* **Directions**: What you return must be an exact copy of the lines in the listing below between the line holding "Click the Step 1 wizard circle indicator" and the line holding "The image size is (1568, 761).", inclusive, and nothing more.

* **Data under study**:

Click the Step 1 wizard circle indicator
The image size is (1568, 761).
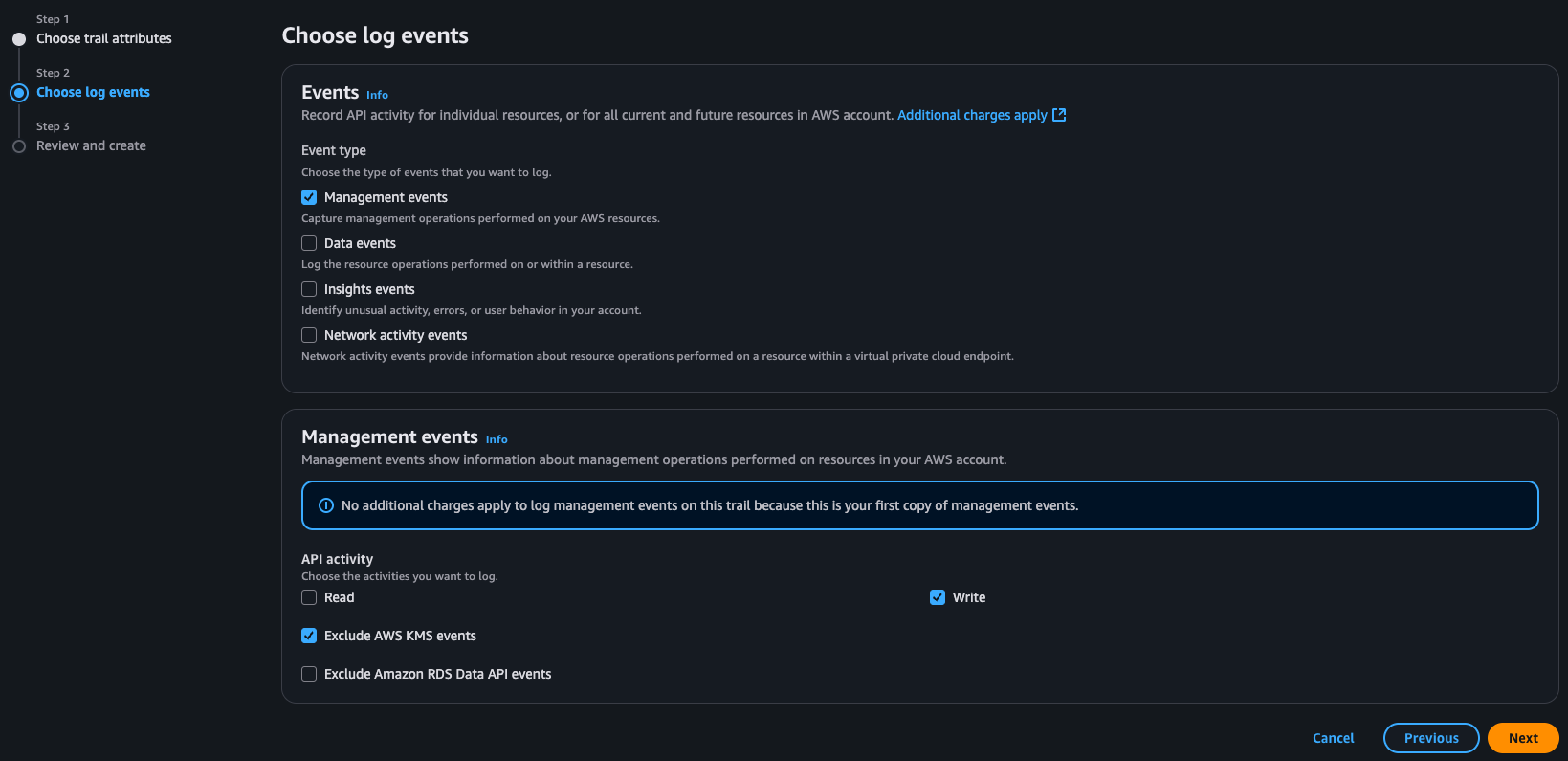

* * *

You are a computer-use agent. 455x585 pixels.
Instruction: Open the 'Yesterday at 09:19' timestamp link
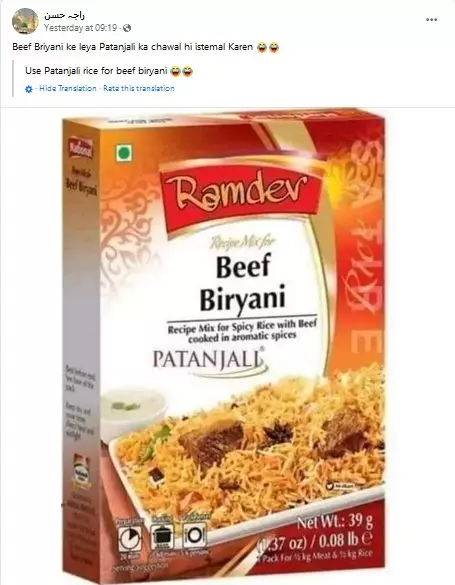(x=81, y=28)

* **Task response**:
Click the Step 1 wizard circle indicator
The image size is (1568, 761).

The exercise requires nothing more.